As most of you probably know, a cold start of a .NET program takes a little bit to load. After that the warm starts come right up because all the .NET business is cached. My question is, is there anyway to have a splash screen come up as the .NET resources load so the user doesn't think the programs unresponsive and tries to keep opening it? I tried a normal splash that does all the loading before the main form comes up, but that only comes up after the fact, so its of little help. I looked into maybe using WPF but I couldn't find any solid info on how to implement this. Any help would be great, thanks guys!
(Using VS 2008 and .NET 4.0 but upgrading to 4.5, so answer referring to either works)
I'm trying to do something just like that, I'm trying to find a way to load just enough to get a splash screen up then load the rest while the the splash screen is up I just can't seem figure out how to do this.
I've tried putting it in main and showing it before anything else even loads then building the mainForm with the splash screen up. The delay is still there because I think (and I could be wrong) that its still loading the .NET components first in order to show that first splash screen. I can't seem to find a way to have it pop up right away.
Build a test project that only shows a splash screen and compare that with you load times. If that loads fast enough, then start disabling stuff from your app until you find the items that are slowing the app down. Move the loading of those items into another thread. P.S. Sleep(...) isn't going to help.
I did it in a Medical Imaging project - it was slow loading - once loaded it was fast - that was bcos we had to load all the images (scans) in memory for fast processing. But it wasn't at the startup, so people knew its coming up when the cursos shows hourglass and didnt click on it multiple times.

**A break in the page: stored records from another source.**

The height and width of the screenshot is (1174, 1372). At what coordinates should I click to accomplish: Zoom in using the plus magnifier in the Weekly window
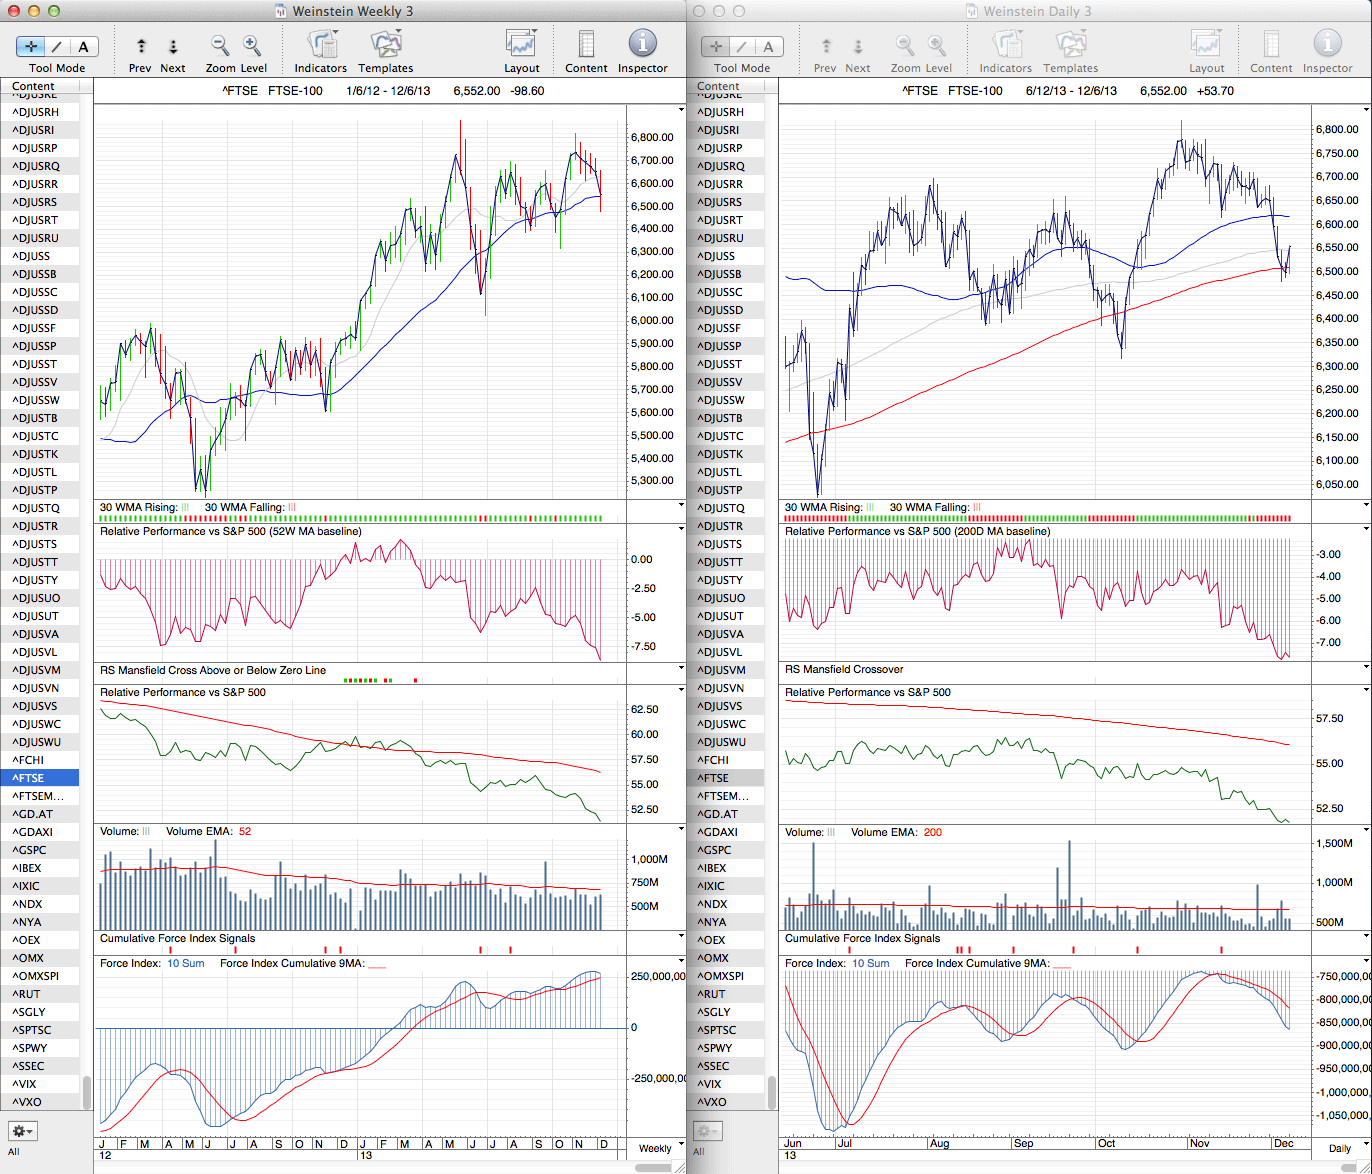252,45
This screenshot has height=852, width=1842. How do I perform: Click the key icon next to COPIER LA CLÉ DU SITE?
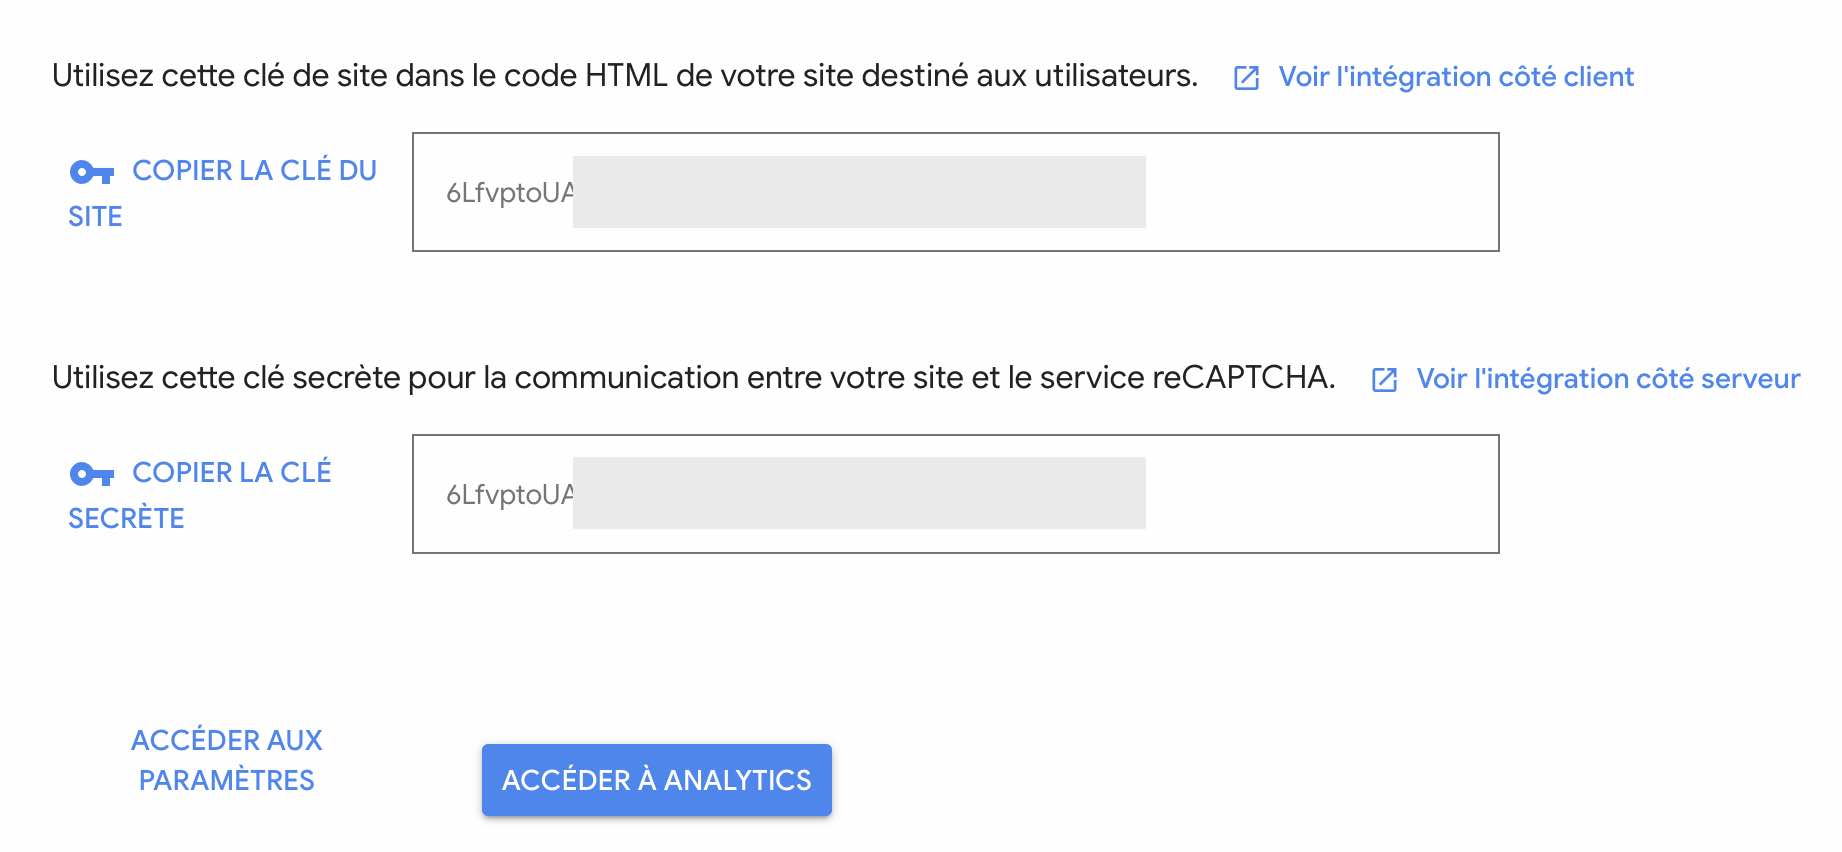tap(91, 170)
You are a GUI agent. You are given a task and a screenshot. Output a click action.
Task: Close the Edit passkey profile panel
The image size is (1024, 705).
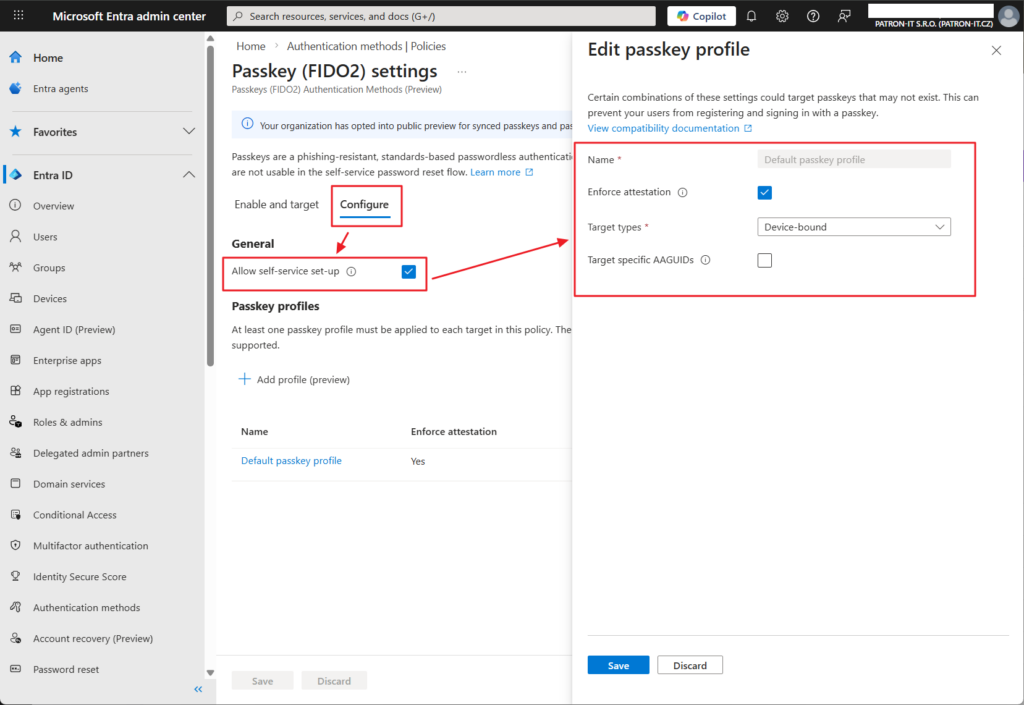pos(995,50)
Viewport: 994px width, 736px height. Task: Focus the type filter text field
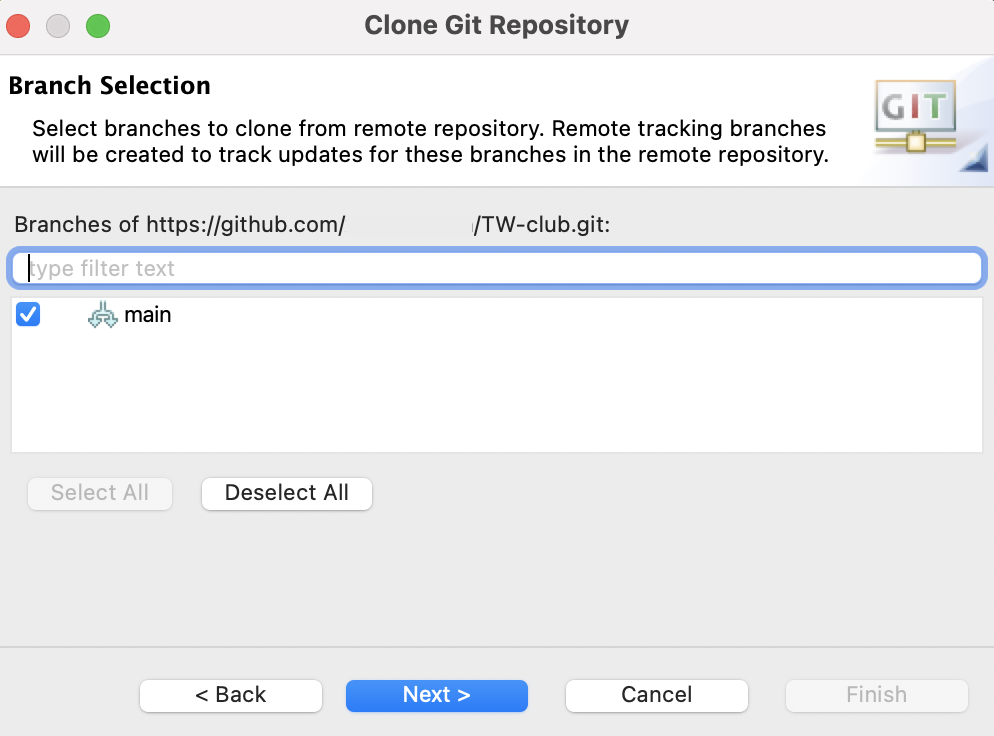click(496, 268)
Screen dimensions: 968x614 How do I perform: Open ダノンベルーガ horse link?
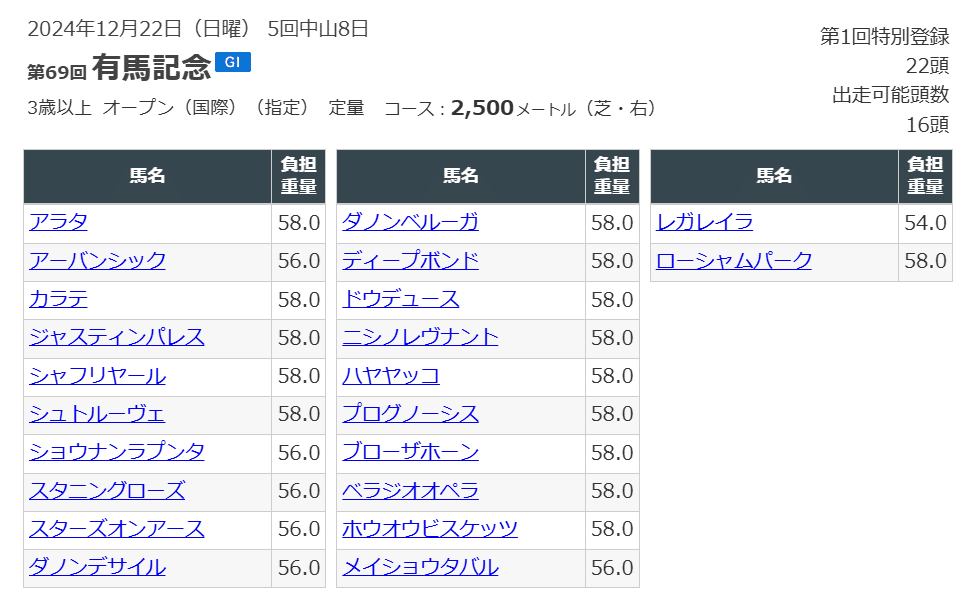(411, 223)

Maybe a good way to think of your program and loading is to think of a tree with a trunk and branches and to think that it takes time to compile and load the trunk and any branches.
Think of the trunk as the shell of your program. Branches are references that you 'new' up during startup which also need to be compiled and loaded.
For fastest loading what you want to try to accomplish is a tree with only a trunk (or a trunk with a couple of very small branches).
To this end, minimize the number of 'branches' by only 'new'ing up the branches that are absolutely necessary to get your program running.
For the non-essential startup branches, only new these up on-demand like when a user initiates some action, or load these in a separate thread and use a delegate to signal the user that everything has been loaded (this can be as simple as a status messages stating "loading..." and enabling menu items or buttons when completed).